In the United States, where an employment relationship can exist in the absence of a formal contractual relationship, there has been recognition that an end user can be a joint employer of employees supplied by a staffing agency that supplies and manages the benefits and compensation of employees in behalf of the end user. (167) Thus, [section] 1.04(b) of the Restatement of Employment requires only that a jointly employed worker provide service to at least one of the employers, and that both employers each control or supervise the rendering of services in order to ensure the alignment required for employment status by [section] 1.01. (168)

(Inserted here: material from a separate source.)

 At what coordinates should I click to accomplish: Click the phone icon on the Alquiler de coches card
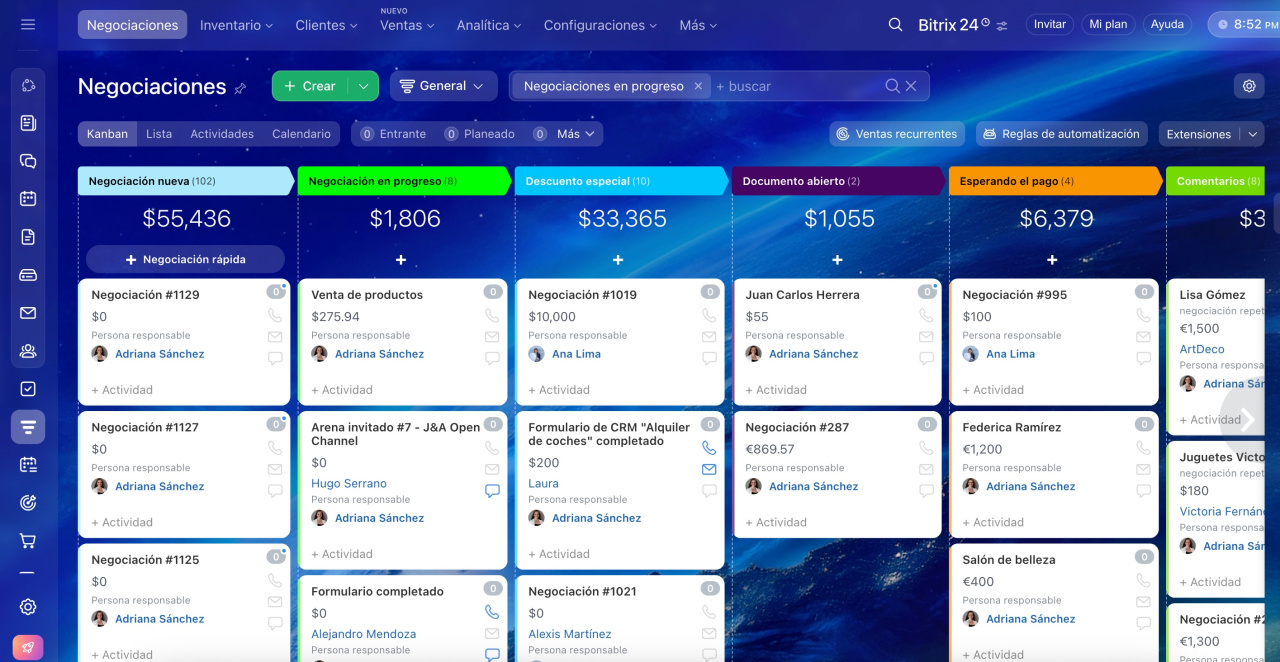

The alignment of interests condition is regularly met for both employers in the case of workers supplied and administered by temporary staffing agencies because the staffing agency is best served when the temporary employees provide the best service to the user employer. Effective service of the user employer will more likely result in a continuation of the compensated commercial relationship between the two employers that is in the interest of the staffing agency. This is equally true for staffing agencies that place employees through digital platforms.
Note, however, that this confluence of interests between the staffing agency and the user employer may not exist if the staffing agency is paid only a fee for the provision of workers rather than for a continuing administration of their benefits or other personnel matters. While the goodwill of the staffing agency would be impaired by referring workers that provided ineffective service, a staffing agency that collects fees only for placement may not have the same investment in the continuing service of the employment of those it places. A staffing agency that collects only a placement fee, for instance, would gain no continuing benefit if a user employer extended a worker's service after finding the worker particularly productive.

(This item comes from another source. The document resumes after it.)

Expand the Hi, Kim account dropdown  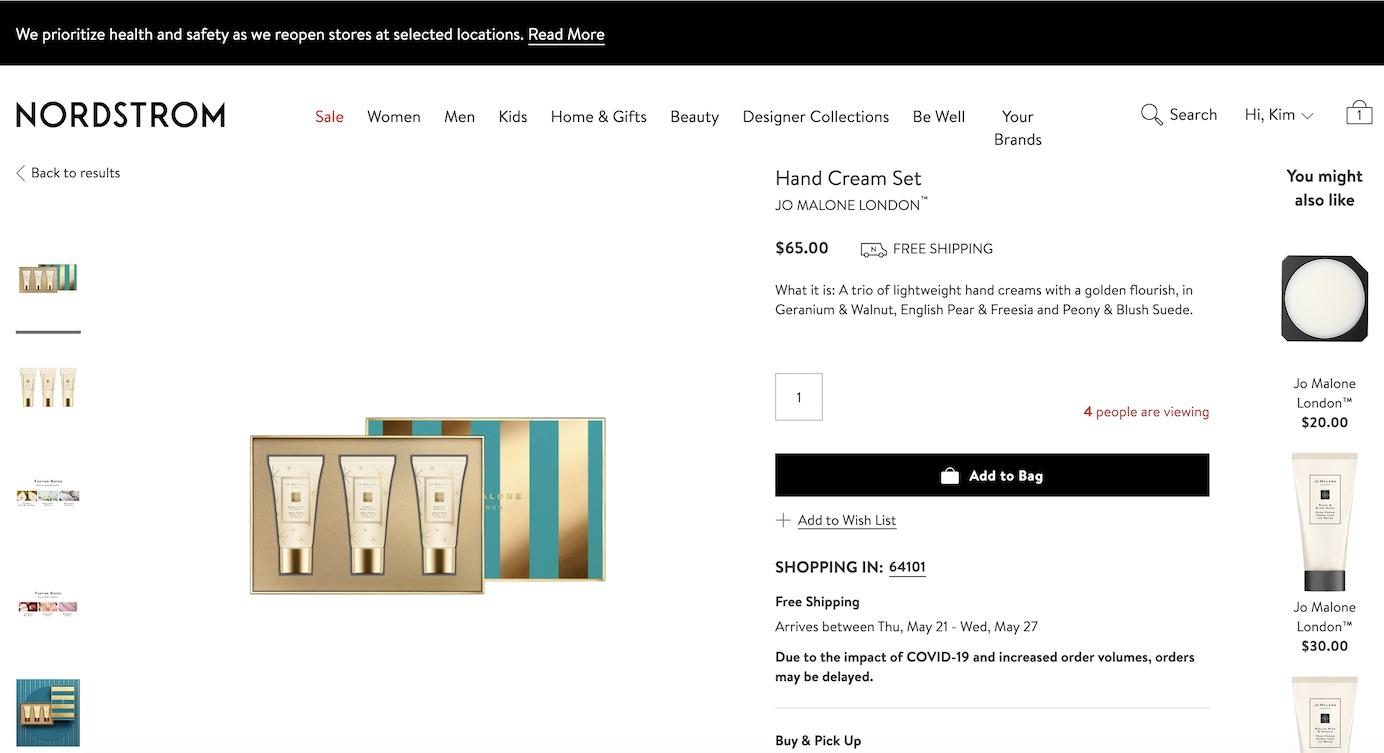pos(1278,115)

A problematic British case illustrates the second type of joint employment alignment, where one employer generally controls both the work and compensation of the employees as a service to customers who ultimately pay the compensation and have discretion to direct the service in alignment with their interests. In Cheng Yuen v. Royal Hong Kong Club, (169) a golf club trained, disciplined, assigned, and compensated caddies who assisted the club's members during their golfing rounds. The club debited the members at a set fee for the caddies' services. The caddies' responsive services thus were aligned with the interests both of the club and of the members, although the Privy Council, denying an option of joint employment, viewed the members as the caddies' only employers. (170)
In some cases the clients of digital platforms might be joint employers along with the platforms of workers assigned by the platforms. This is probably not the case for Uber's passengers. Because Uber controls its drivers' routes, vehicles, and fares, (171) Uber passengers cannot ensure their drivers' direct service of their interests, as might the golfers in Cheng Yeun. However, clients of a platform that takes a percentage commission, but allows the clients some discretion to control the work and negotiate a fee, are similar to the golfers.

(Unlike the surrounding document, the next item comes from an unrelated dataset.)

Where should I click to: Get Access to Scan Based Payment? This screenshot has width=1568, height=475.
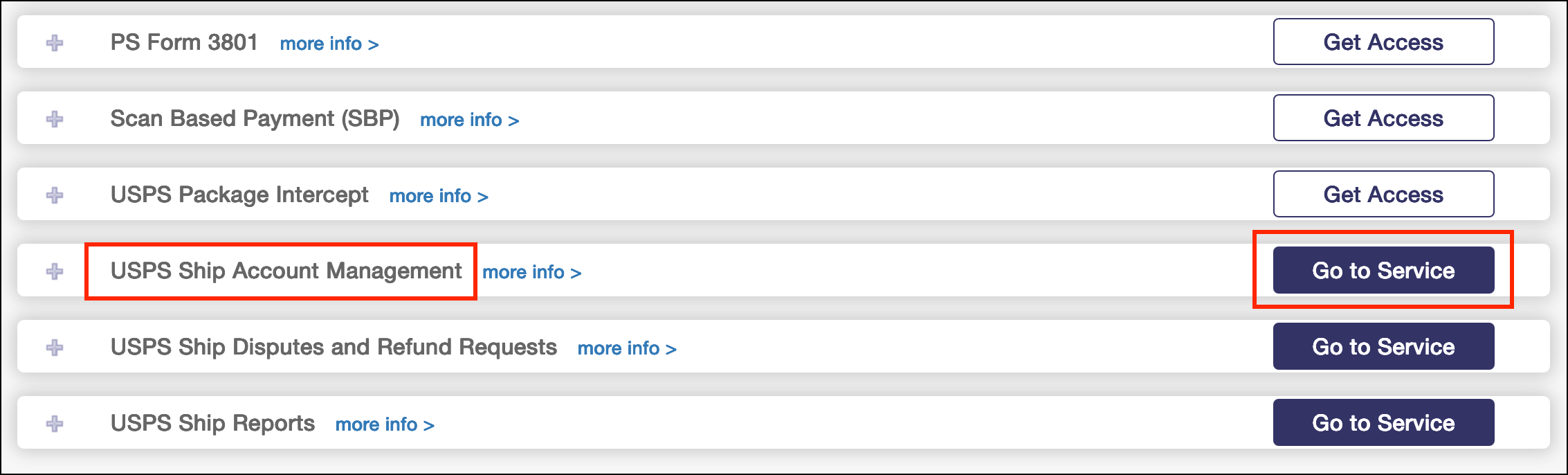(x=1383, y=118)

Neither the Aslam tribunal nor other tribunals have been asked to find a joint employment relationship in cases involving platforms because no one has claimed the clients to be employers. The lack of such claims is not surprising for several reasons, including the absence of continuing service to particular clients. That absence of continuity presents a legal hurdle for liability under employment laws in the U.K. (172) and a logistical hurdle for employment laws in the U.S. (173)
The third type of continuing joint employer relationship based on aligned interests, where one employer is compensated by a second employer for ensuring that work serves the interests of the second employer, has posed particular problems even for American legal doctrine that recognizes the possibility of joint employment. The problems have become more salient as what Hugh Collins almost three decades ago termed the "vertical disintegration" of modern capitalist economic production systems has proceeded apace. (174)
The most important aspect of this disintegration, more recently and famously termed "Assuring" by David Weil, (175) the last Administrator of the Wage and Hour Division of the Department Secretary of Labor during the Obama administration, is not the formal conversion of individual employees into independent contractors, but rather the increased division of operational responsibilities through out-sourcing or subcontracting. Much of this increased fissuring has been driven by financial calculations that more specialized businesses concentrating on what are called "core competencies" can be more efficient. (176) Much of it also has resulted from labor cost savings that derive from subcontractors being able to use lower compensated workers from secondary labor markets not as available for central businesses that require a more permanent, skilled, and highly compensated internal labor market where workers are attuned to horizontal equity in wages. (177) Some of it, however, may derive from secondary labor market contractors being less concerned with the reputational costs of noncompliance with employment laws. (178)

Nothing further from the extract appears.